What you will do
Your answer should consist solely of the lines from the first line of the data through the line with "Click the national", each reproduced exactly.

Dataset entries
========
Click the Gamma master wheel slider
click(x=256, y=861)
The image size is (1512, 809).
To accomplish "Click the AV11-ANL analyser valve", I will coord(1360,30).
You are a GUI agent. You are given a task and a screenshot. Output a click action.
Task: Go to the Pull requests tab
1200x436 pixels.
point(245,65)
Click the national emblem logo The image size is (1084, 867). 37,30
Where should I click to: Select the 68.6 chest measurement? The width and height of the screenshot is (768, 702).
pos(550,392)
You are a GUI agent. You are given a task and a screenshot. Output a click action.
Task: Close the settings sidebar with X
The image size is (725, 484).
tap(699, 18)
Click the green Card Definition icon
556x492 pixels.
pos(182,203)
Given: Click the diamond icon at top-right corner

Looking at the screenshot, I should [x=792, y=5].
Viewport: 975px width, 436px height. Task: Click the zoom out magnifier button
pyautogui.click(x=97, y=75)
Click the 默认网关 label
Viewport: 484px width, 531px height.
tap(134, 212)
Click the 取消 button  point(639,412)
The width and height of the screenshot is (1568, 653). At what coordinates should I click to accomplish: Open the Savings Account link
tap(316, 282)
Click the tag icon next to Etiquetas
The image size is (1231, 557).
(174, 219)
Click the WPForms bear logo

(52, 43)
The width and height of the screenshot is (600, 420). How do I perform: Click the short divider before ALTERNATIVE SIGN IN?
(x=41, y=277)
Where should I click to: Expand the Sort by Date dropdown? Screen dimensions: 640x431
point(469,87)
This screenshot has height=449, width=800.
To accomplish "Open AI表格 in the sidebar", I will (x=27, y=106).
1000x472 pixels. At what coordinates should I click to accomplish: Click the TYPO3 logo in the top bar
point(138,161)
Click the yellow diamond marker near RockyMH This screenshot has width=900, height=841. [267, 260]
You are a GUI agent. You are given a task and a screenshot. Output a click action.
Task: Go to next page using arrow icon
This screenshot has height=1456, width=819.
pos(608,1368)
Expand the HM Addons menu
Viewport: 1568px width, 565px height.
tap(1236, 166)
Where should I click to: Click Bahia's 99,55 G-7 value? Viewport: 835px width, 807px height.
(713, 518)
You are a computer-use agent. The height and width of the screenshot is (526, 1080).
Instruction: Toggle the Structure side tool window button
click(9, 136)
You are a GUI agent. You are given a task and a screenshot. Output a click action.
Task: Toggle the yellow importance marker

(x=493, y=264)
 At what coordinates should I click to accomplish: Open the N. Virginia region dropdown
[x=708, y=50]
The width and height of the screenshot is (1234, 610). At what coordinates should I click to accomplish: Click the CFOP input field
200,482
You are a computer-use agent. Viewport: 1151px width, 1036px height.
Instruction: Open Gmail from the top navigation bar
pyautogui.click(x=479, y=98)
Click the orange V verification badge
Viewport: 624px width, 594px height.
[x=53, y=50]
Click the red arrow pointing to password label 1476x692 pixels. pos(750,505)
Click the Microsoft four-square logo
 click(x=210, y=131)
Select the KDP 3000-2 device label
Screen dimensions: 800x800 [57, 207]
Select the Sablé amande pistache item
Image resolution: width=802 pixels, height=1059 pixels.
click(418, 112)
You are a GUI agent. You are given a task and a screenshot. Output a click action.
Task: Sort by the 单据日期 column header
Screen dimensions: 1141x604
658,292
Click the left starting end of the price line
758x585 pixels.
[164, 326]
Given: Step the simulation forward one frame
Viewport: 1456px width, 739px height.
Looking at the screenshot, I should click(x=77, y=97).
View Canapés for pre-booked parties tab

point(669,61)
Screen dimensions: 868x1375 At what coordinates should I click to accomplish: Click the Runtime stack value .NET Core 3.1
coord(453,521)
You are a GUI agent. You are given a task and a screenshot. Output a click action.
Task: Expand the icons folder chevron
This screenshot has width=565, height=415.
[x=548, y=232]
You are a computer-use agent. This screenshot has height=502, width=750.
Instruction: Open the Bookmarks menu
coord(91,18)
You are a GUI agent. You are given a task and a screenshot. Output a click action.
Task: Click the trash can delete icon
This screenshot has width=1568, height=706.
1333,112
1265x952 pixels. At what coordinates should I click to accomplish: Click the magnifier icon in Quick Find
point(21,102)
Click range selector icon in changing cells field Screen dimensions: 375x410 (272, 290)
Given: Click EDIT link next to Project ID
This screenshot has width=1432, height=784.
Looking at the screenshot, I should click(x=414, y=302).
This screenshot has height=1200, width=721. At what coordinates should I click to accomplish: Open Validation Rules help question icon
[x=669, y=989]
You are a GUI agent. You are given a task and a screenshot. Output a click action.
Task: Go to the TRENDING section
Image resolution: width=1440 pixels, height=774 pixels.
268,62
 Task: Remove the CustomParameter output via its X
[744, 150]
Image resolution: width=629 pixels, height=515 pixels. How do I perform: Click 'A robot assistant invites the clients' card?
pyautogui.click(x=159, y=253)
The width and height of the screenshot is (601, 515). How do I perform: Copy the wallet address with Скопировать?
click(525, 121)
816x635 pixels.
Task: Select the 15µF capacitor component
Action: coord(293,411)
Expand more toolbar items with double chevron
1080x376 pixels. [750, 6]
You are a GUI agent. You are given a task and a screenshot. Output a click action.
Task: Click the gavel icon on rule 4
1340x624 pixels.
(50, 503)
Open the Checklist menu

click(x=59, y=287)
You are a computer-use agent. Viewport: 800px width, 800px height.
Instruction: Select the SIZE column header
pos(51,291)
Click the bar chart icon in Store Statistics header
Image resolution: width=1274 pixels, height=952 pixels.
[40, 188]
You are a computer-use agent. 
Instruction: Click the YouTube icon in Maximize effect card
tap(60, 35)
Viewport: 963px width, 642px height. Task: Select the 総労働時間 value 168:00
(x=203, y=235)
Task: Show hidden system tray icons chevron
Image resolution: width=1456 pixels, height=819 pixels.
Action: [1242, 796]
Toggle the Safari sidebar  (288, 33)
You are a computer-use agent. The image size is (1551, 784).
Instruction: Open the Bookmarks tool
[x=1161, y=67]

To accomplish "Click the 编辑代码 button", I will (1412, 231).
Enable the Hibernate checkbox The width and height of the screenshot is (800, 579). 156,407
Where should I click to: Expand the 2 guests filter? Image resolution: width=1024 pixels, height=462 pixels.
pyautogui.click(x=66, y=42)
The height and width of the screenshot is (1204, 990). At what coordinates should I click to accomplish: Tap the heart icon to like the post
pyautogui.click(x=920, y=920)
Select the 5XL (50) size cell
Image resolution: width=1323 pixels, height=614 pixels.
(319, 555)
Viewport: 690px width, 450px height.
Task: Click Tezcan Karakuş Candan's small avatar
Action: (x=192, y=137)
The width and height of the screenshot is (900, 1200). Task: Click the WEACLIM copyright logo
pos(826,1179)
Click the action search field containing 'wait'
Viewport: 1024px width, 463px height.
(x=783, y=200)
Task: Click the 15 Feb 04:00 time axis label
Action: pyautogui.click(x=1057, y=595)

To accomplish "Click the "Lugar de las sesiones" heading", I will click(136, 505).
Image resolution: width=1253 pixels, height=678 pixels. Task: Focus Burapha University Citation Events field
========
Answer box
Click the Gamma master wheel slider
click(x=256, y=861)
The image size is (1512, 809).
To accomplish "Click the AV11-ANL analyser valve", I will coord(1360,30).
You are a GUI agent. You are given a task and a screenshot. Output a click action.
Task: Go to the Pull requests tab
1200x436 pixels.
point(245,65)
Click the national emblem logo The image size is (1084, 867). 37,30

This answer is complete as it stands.